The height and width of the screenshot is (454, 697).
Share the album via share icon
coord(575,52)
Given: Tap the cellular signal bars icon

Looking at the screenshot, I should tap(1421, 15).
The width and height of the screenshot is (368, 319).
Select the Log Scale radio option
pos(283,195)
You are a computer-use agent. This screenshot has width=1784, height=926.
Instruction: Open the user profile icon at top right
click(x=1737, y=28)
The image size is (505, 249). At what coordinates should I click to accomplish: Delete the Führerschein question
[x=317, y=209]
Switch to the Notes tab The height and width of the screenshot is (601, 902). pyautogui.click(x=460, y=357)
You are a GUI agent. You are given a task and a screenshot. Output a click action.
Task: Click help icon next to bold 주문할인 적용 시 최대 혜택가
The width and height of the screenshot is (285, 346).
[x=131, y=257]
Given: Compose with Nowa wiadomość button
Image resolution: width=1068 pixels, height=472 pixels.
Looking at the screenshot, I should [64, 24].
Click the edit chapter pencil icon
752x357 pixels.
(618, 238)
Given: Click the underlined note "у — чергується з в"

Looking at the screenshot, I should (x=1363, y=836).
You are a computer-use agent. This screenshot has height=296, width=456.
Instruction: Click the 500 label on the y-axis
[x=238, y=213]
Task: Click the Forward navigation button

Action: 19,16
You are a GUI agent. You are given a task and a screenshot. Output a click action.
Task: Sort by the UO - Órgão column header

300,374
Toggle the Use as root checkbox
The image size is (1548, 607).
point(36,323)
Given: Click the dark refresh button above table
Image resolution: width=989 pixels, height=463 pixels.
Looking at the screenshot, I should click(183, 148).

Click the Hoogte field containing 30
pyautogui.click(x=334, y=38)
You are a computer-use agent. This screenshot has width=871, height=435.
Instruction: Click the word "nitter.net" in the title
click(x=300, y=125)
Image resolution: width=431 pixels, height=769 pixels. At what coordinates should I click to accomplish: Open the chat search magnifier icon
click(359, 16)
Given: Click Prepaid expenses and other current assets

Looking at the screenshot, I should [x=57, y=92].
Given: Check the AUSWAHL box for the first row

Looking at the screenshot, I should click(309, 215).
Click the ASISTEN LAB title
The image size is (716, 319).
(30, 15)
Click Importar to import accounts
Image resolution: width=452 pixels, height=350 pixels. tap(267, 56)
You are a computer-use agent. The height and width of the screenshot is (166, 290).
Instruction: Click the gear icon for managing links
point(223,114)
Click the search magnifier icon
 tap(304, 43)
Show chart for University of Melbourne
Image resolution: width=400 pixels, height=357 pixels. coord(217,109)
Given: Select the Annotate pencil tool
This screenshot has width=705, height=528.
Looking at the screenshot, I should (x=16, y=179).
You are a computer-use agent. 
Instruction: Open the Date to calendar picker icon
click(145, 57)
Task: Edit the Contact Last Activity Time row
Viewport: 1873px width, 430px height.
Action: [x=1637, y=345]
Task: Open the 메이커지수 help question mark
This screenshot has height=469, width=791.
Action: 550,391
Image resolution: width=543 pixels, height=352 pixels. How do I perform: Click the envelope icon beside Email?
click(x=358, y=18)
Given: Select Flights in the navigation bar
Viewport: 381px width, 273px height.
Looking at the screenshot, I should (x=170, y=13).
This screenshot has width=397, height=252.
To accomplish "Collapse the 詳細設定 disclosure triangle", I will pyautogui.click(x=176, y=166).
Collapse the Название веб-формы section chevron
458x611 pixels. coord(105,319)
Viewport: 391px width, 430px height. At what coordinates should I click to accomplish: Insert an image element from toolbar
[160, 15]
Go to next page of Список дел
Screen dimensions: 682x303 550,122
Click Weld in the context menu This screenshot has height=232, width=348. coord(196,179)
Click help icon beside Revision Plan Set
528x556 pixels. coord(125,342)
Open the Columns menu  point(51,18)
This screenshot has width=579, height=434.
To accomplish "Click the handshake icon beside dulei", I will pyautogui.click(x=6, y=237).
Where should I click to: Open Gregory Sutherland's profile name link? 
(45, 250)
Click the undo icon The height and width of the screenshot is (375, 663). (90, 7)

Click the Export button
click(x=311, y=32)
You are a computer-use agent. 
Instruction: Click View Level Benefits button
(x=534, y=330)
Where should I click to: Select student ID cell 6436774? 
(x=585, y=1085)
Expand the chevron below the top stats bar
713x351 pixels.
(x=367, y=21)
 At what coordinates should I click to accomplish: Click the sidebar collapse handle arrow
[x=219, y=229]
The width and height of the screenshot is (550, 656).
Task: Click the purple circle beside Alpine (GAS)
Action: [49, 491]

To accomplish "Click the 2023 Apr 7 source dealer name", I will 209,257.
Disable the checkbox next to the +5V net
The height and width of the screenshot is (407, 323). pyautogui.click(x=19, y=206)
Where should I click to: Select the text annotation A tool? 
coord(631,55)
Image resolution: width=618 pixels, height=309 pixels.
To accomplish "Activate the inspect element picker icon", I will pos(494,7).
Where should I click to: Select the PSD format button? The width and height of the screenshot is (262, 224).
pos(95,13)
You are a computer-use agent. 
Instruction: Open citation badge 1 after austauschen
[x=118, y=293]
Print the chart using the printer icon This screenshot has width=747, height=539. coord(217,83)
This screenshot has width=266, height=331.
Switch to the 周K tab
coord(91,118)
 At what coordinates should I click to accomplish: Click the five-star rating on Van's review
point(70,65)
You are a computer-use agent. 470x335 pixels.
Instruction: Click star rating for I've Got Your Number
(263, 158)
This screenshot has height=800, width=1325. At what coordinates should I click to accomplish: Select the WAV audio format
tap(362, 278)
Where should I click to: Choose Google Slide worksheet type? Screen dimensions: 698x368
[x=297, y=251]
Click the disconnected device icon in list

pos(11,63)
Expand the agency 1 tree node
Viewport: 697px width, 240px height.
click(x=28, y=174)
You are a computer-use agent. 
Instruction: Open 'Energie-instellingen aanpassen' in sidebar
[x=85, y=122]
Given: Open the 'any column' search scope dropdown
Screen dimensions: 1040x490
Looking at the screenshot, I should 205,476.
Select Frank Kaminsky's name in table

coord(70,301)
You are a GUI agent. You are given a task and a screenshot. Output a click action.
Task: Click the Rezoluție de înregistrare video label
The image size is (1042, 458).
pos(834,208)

◇ ◇ ◇ ◇ ◇ ◇ ◇

EXERCISE OBJECTIVE
Search the material above for the word "will", then copy each line that holds it.

ANSWER BOX
To accomplish "Collapse the 詳細設定 disclosure triangle", I will pyautogui.click(x=176, y=166).
To accomplish "Click the handshake icon beside dulei", I will pyautogui.click(x=6, y=237).
To accomplish "Click the 2023 Apr 7 source dealer name", I will 209,257.
To accomplish "Activate the inspect element picker icon", I will pos(494,7).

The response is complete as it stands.